Find the generating function of $f(n) = \sum_{k = 0}^n \binom{n}{k} (-1)^{n-k}C_{k}$

Question

I want to find the generating function of $f(n) = \sum_{k = 0}^n \binom{n}{k} (-1)^{n-k}C_{k}$, where $C_k$ is the $k$-th Catalan number. So, using the definition of an ordinary generating function:

$$F(x)=\sum_{n \ge 0} \biggl(\sum_{k = 0}^n \binom{n}{k} (-1)^{n-k}C_{k} \biggr)x^n$$

recalling that: $$C(x) =\sum_{n \ge 0}C_nx^n = \frac{1- \sqrt{1-4x}}{2x}$$

The first idea was to see $F(x)$ as a product of two formal series and I have already seen a proof in this regard where they use the theorem of residues, yet I am looking for something less refined.

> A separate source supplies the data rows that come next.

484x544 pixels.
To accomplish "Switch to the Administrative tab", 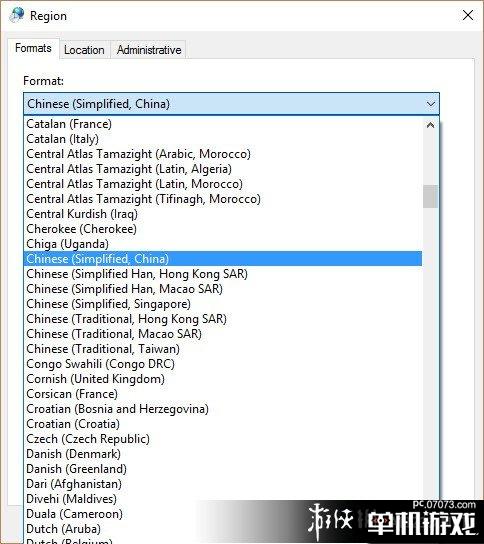I will pyautogui.click(x=149, y=50).
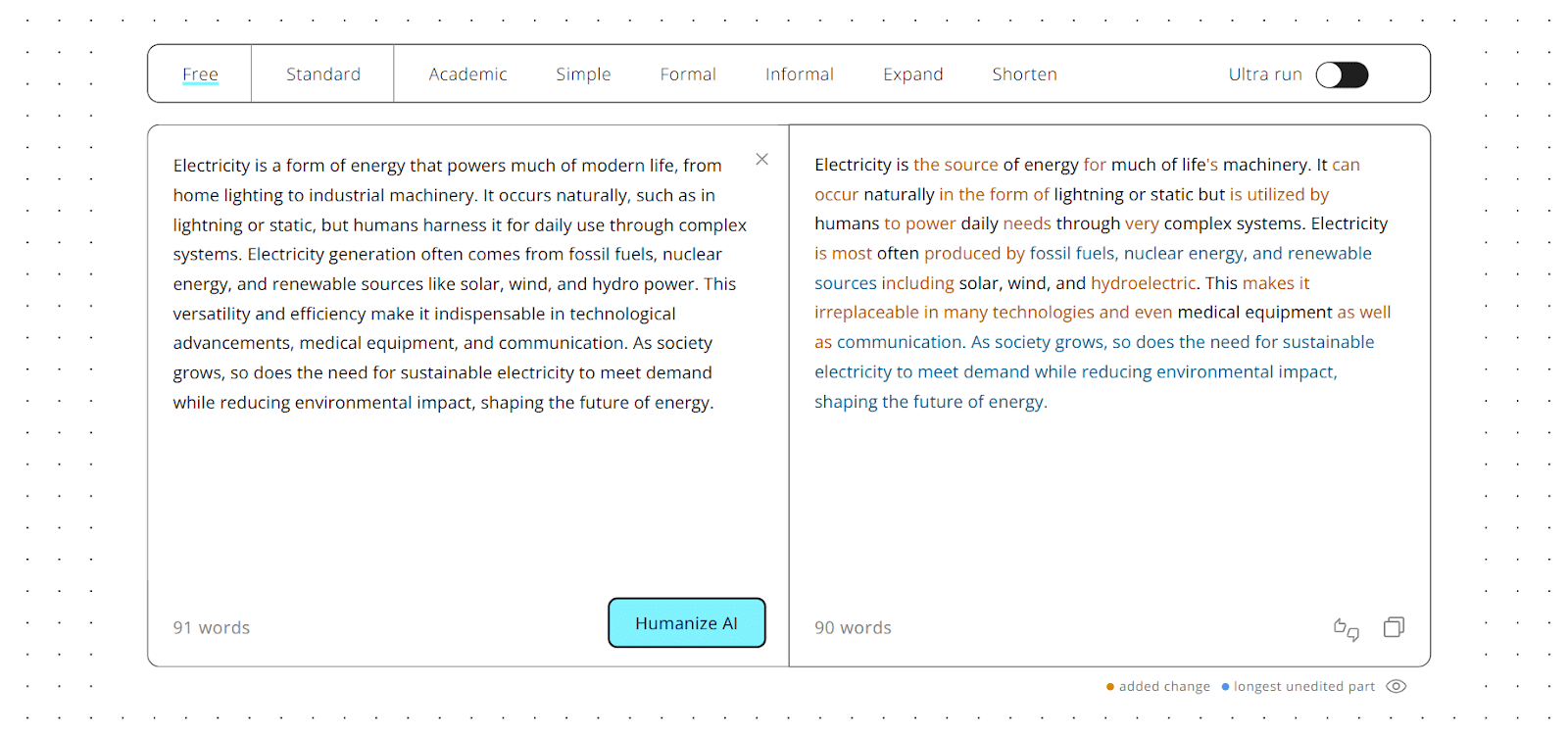Select the Free mode tab
1568x736 pixels.
click(200, 74)
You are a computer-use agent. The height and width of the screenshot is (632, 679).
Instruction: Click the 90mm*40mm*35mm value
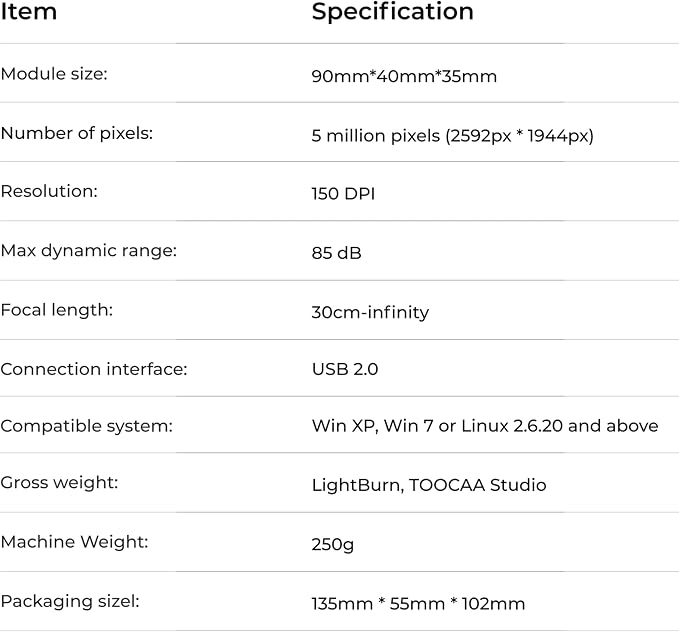404,76
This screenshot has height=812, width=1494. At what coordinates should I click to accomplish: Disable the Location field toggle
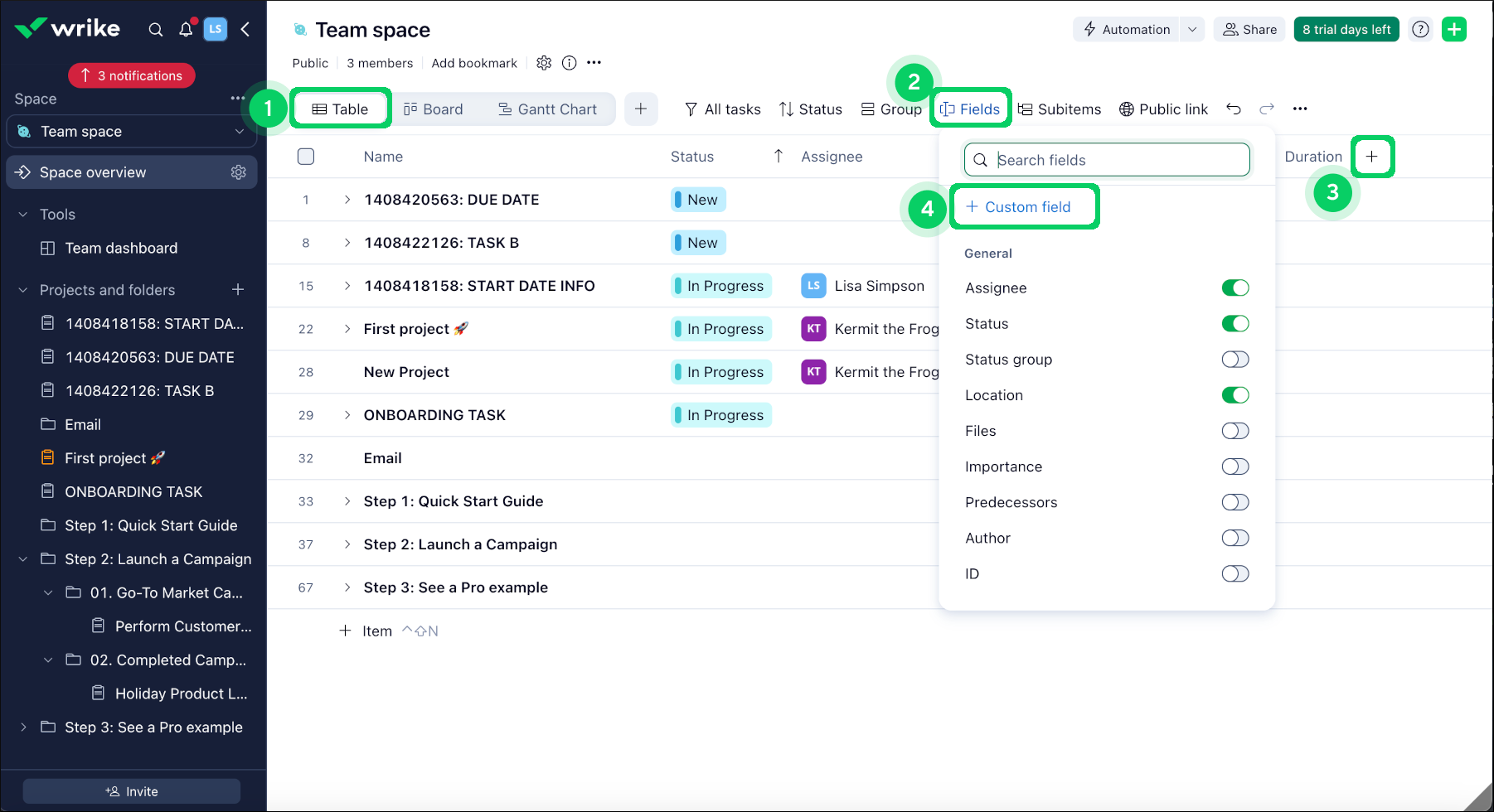coord(1234,395)
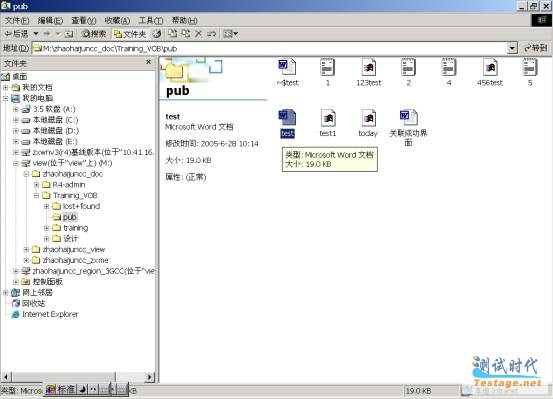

Any idea?

Answer 1

\begin{align} F(x) &= \sum_{n \ge 0} \left(\sum_{k = 0}^n \binom{n}{k} (-1)^{n-k}C_{k} \right)x^n \\ &= \sum_{k \ge 0} (-1)^k C_{k} \sum_{n \ge k} \binom{n}{k} (-x)^n \\ &= \sum_{k \ge 0} (-1)^k C_{k} \frac{(-x)^k}{(1+x)^{k+1}} \\ &= \frac{1}{1+x}\sum_{k \ge 0} C_{k} \left(\frac{x}{1+x}\right)^k \\ &= \frac{1}{1+x}\cdot \frac{1-\sqrt{1-4\cdot\frac{x}{1+x}}}{2\cdot\frac{x}{1+x}} \\ &= \frac{1-\sqrt{\frac{1-3x}{1+x}}}{2x} \end{align}